Overview: Bottoms –


Reviewer ranking: 1412/2568

Bottoms is a movie with an absolutely bonkers premise. Two lesbian high schoolers want to hook up with two of the popular hot cheerleaders and devise a plan to start a high school fight club to lure them in with the promise of female empowerment. The apparent reason for the need to defend themselves is that a rival high school’s players are attacking female members of the high school and beating them up (not that this is seen even once). As one quickly discovers, Bottoms exists in some adjacent universe where absurd violence is permissible and accepted, so there’s no thought of getting the police involved.

Bottoms is a bit of a tonal mess. It pivots back and forth between wanting to have an affecting friendship between its two lead characters (best friends since elementary school), romantic relationships, commentary on feminism and female solidarity, and crazy, over-the-top antics. While director Emma Seligman does her best to balance these tones, and there are plenty of funny moments throughout, Bottoms fails to find a consistent center for the film, resulting in wild tonal whiplash.

This is a film where a high school male athlete attacks a female member of the fight club during a pep rally and beats the crap out of her. The fight culminates in the male kicking her across the face while she is prone on the ground as a sort of finishing move. This also kicks off the end of the second act, where our protagonists have been outed as lying about certain things and everything is in decline. Do the teachers, administration, or security of this school care or do anything about this? Absolutely not. Without giving too much away, several people end up violently murdered, a development that is both ignored and celebrated within the logic of the film.

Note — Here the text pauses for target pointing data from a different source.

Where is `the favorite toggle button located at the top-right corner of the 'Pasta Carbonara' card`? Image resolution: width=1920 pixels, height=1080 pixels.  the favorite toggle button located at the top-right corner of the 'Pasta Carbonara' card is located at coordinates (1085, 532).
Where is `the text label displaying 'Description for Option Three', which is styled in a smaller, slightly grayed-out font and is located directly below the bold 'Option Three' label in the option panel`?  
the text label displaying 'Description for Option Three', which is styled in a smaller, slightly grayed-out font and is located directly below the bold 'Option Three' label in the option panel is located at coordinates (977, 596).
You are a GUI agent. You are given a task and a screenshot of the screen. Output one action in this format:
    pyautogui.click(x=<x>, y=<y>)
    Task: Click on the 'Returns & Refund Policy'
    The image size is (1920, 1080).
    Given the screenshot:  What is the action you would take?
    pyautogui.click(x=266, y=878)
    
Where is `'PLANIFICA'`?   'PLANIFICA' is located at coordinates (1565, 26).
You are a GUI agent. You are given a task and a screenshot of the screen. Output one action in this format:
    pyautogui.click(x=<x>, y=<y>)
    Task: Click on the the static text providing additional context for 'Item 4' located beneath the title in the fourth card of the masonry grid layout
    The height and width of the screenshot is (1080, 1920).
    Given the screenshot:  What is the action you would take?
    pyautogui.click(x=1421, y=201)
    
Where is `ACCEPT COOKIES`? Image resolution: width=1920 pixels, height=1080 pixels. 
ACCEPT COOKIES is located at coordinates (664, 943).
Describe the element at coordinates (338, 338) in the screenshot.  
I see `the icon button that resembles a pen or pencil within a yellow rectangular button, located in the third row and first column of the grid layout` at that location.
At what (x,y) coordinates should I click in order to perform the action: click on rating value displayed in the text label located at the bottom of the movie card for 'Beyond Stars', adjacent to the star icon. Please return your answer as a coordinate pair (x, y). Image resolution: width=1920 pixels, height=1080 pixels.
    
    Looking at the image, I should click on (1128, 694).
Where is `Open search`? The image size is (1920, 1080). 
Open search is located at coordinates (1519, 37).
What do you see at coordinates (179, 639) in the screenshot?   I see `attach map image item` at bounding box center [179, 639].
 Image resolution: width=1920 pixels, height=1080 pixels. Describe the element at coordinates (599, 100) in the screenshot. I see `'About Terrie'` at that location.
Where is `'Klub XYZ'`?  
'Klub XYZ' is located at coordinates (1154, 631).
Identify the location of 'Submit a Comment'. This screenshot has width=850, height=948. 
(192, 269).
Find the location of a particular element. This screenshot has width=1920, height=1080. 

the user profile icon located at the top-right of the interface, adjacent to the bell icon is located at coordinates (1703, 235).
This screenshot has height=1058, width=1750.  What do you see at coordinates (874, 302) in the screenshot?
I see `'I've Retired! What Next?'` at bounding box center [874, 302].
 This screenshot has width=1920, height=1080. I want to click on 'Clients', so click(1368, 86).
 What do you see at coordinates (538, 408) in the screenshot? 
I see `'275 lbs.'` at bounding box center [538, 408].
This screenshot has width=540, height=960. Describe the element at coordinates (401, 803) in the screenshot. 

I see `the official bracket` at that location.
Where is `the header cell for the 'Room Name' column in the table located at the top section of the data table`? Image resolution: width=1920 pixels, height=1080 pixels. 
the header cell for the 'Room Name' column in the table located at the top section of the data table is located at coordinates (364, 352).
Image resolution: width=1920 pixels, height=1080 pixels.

To some extent this is a nostalgic nod to 80s sex comedies. The titles and other lettering all use a heavy metal-inspired font, and the movie embraces the same degree of absurdity that a Zucker and Abrams or Harold Ramis film might. While those films are mixed bags in some respects, they did have the good sense to stay consistent with their tone. They were absurd and remained absurd throughout, not asking the audience for emotional investment or ever leading one to believe there were real people or situations involved.

That is not the case with Bottoms, which tries to make us care about the inner workings of the relationships of the two leads, PJ and Josie, and the women they pursue. While this approach tries to add a bit more depth to an otherwise simple comedy and make it “about” something, it simply doesn’t work with the ridiculous in-universe occurrences. One feels adrift in the 96-minute film that leaves you confused on how to feel from scene to scene.

Bottoms is not a disaster per se. Many scenes work well in and of themselves. Rachel Sennott and Ayo Edebiri are pretty good actresses, even if the film has a tendency to follow the modern trend of using semi-sarcastic rambling as a substitute for humor. When it works, it works, as in an early scene where Edebiri’s Josie goes on and on about how skinny her crush is. The film’s flippant approach to graphic violence also results in several laugh-out-loud moments where the high school women are literally beating the crap out of each other. It’s not something you’re used to seeing, and it feels like it’s pushing a boundary of some kind. Former NFL player Marshawn Lynch appears in a small role as the teacher sponsor of the fight club, but while the script hands him some funny-ish moments where he comments on female issues, Lynch is unfortunately from the negative side of celebrity stunt casting and lacks any real sense of comedic timing. There’s certainly worse out there, but Lynch does not seem bound for a Hollywood career.

One wishes Bottoms were better. It has the potential to be a really great film, but the director and writer and editor all needed to get it to a place that felt more consistent. It either needed to try to stay more grounded, or, alternatively, eschew attempts at seriousness and lean even more heavily into outright farce. The middle ground it tries to strike renders Bottoms a muddled work and not as satisfying as one hopes.